SciPy is a collection of functions for scientific computing in Python. It provides, among other functionality, advanced linear algebra routines, mathematical function optimization, signal processing, special mathematical functions, and statistical distributions. scikit-learn draws from SciPy’s collection of functions for implementing
its algorithms.

One of its key components is scipy.sparse, which provides efficient storage and manipulation of sparse matrices. Sparse matrices are matrices that are predominantly filled with zeros and contain very few non-zero elements.

In many machine learning applications, especially when dealing with high-dimensional data (like text data in natural language processing), the data can be sparse. Using dense matrices (where all elements, including zeros, are stored in memory) for such data is often inefficient in terms of both memory and computational power. This is where sparse matrices come into play.


scipy.sparse: provides sparse matrices, which are another representation that is used for data in scikitlearn.
Sparse matrices are used whenever we want to store a 2D array that contains mostly zeros:

In [10]:
from scipy import sparse
# Create a 2D NumPy array with a diagonal of ones, and zeros everywhere else (Creating a Dense Matrix (NumPy array))
eye = np.eye(4)
print("NumPy array:\n{}".format(eye))

#np.eye(4) creates a 4x4 identity matrix, which is a square matrix with ones on the diagonal and zeros elsewhere.
#This matrix is stored in a dense format, meaning every element (including the zeros) is explicitly stored in memory.


NumPy array:
[[1. 0. 0. 0.]
 [0. 1. 0. 0.]
 [0. 0. 1. 0.]
 [0. 0. 0. 1.]]


In [13]:
# Convert the NumPy array to a SciPy sparse matrix in Compressed Sparse Row (CSR) format
# Only the nonzero entries are stored
sparse_matrix = sparse.csr_matrix(eye)
print("\nSciPy sparse CSR matrix:\n{}".format(sparse_matrix))
#The csr_matrix function from scipy.sparse converts the dense NumPy array into a sparse matrix using the Compressed Sparse Row (CSR) format.
#In CSR format, only the non-zero elements are stored along with their row and column indices, making it much more memory-efficient for sparse data.
#Instead of storing 16 elements, the CSR format stores only the 4 non-zero elements and their positions.


SciPy sparse CSR matrix:
  (0, 0)	1.0
  (1, 1)	1.0
  (2, 2)	1.0
  (3, 3)	1.0


Usually it is not possible to create dense representations of sparse data (as they would not fit into memory), so we need to create sparse representations directly. Here is a way to create the same sparse matrix as before, using the COO (Coordinate List) format:

In [14]:
data = np.ones(4)
row_indices = np.arange(4)
col_indices = np.arange(4)
eye_coo = sparse.coo_matrix((data, (row_indices, col_indices)))
print("COO representation:\n{}".format(eye_coo))
#Here, you're creating the sparse matrix directly using the Coordinate List (COO) format.
#data contains the non-zero values (in this case, all ones).
#row_indices and col_indices specify the row and column positions of each non-zero element.
#coo_matrix constructs the sparse matrix from this data.

COO representation:
  (0, 0)	1.0
  (1, 1)	1.0
  (2, 2)	1.0
  (3, 3)	1.0


Why Use Sparse Matrices?

Memory Efficiency: Sparse matrices save a significant amount of memory when dealing with large datasets that are mostly zeros. Instead of storing all the zeros, you only store the non-zero elements and their positions.
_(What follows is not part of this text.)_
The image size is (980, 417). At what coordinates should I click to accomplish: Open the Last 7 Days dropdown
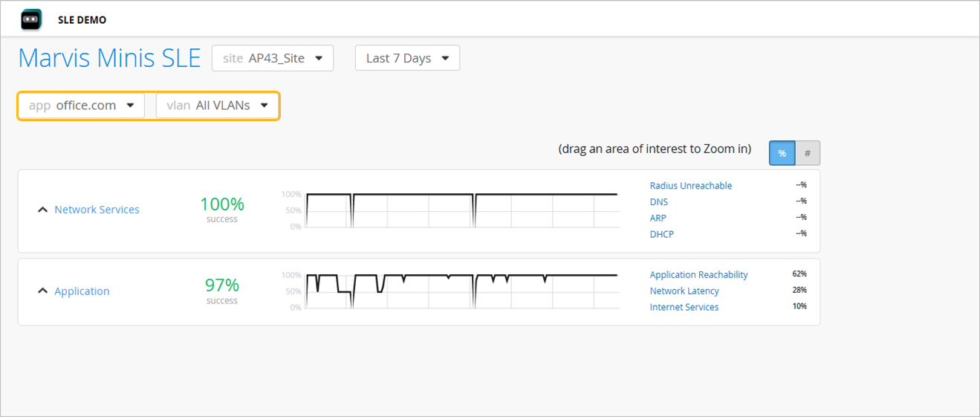coord(407,58)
Computational Efficiency: Operations on sparse matrices are often faster because the algorithms can skip over the zero elements, focusing only on the non-zero data.

Use in Scikit-learn
Scikit-learn leverages sparse matrices to handle large datasets efficiently, particularly in tasks like text classification where feature vectors can have thousands or even millions of dimensions, with most of them being zero. By using sparse matrices, scikit-learn can perform machine learning tasks without running into memory issues, making it possible to work with large-scale data.